>> Start Reading text
Monday, May 18, 2020

EDWIN RUTHVEN SHAPARD (Chapter 17) 1886-1887, Asbury Manuel Labor School, The Creek Nation

CHAPTER 17
ASBURY MANUEL LABOR SCHOOL, THE CREEK NATION
1886-1887

         
 
          On November 4, 1847, the 4th Annual Indian Mission Conference authorized the establishment of the Asbury Manuel Labor School for the education of Creek children. Rev. Thomas Ruble was appointed by Bishop William Capers to initiate the endeavor and superintend the school. Thomas B. Ruble was born in 1811 in Virginia. He was a founding member of the Indian Mission Conference. After many years of service, he died on May 8, 1876, and was buried in the McClellan Cemetery in Washington County, Arkansas.

       Rev. Ruble commenced on the task of selecting a site for the school.  Assisted by Colonel Logan, a U.S. Indian Agent for the Creek Nation, and Colonel Rutherford, the Superintendent of Western Territory, in January 1848, a site was selected about a mile and a half northwest of North Fork town. In the 1830s, the Creek Indians established the town of North Fork, which was located within the fork of the Canadian and North Canadian rivers, due to its location at the intersection of the Texas and California Roads. In 1855, Robert E. Lee camped at North Fork town which was a stopping place on the ‘Texas Road’ running from Missouri to Texas. The town site consisted of homes and businesses which flourished until 1872, when G.W. Stidham, Capt. Sam Grayson, G.E. Scales, D.B. Whitlow and J.D. McCoody paid $1000 to R.S. Stevens, the manager of the MK&T Railroad, which was being constructed, to bypass North Fork and build the train station at the present site of Eufaula, which is where these men had land interests. Over time the businesses fled North Fork for Eufaula.
>> End Reading text
>> Start Recorded data
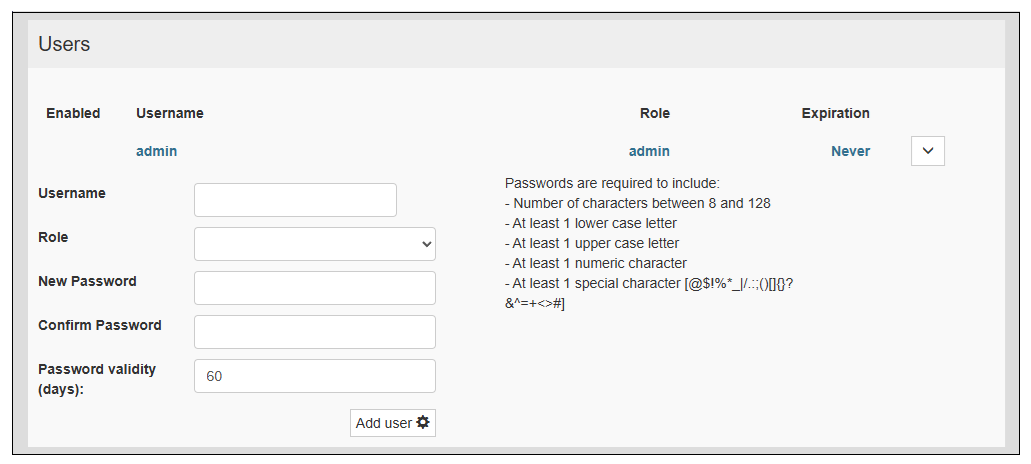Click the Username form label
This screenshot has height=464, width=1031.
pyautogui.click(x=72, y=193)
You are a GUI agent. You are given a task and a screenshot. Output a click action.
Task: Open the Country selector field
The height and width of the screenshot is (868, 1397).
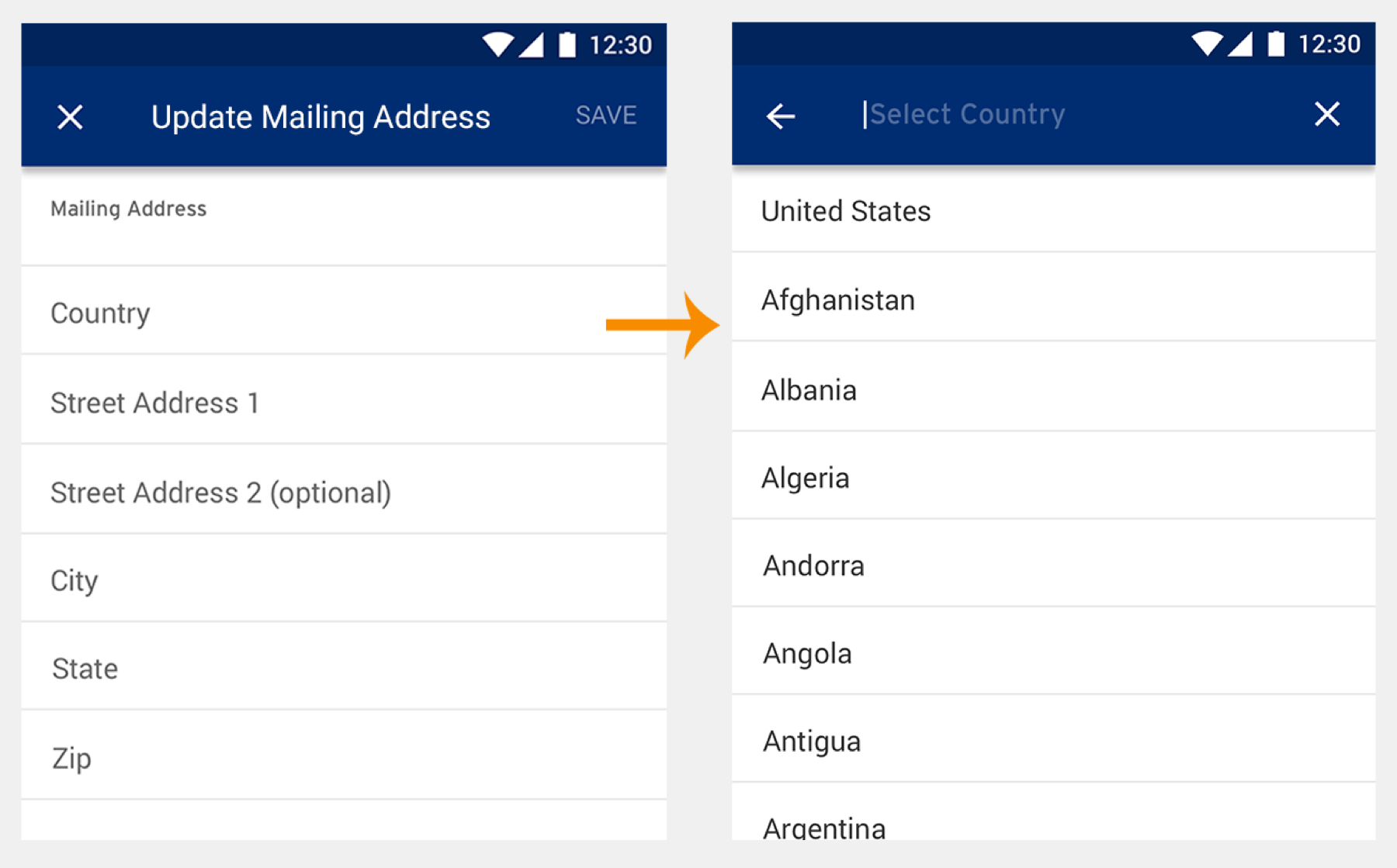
>> End Recorded data
To be done =>
**a.** In the chapter on the Asbury school, who was appointed by Bishop William Capers to start and superintend the school?
**b.** Translate this sentence from the chapter on the Asbury school into Spanish: "Over time the businesses fled North Fork for Eufaula."
**c.** Write the next part of the chapter on the Asbury school, picking up right after its final sentence.

Responses for each task =>
**a.** Rev. Thomas Ruble was appointed.

**b.** Con el tiempo, los negocios abandonaron North Fork y se trasladaron a Eufaula.

**c.**
The Asbury school grounds, in 1848, consisted of 80 acres, of which 30 acres were fenced. Other improvements included a twenty-foot by twenty-foot log house with a front porch and kitchen, a stable and a chicken house, and “a tolerable supply of fruit trees”. Plans were enacted to erect a school building 110 feet long, 34 feet wide and three stories high. Contracts were let to Webster and Reed of Ft. Smith, Arkansas, for the stone and brick work, and to J.J. Denny of Louisville, Kentucky, for the wood work, Materials and furnishings were shipped by boat from Louisville, up the Arkansas River, and then overland to the site by ox wagons. The corner stone was laid on July 19, 1848. The building was completed in October of 1849, at a total cost of $9,169. It contained 21 rooms, with spacious halls, and could accommodate 100 students, plus faculty.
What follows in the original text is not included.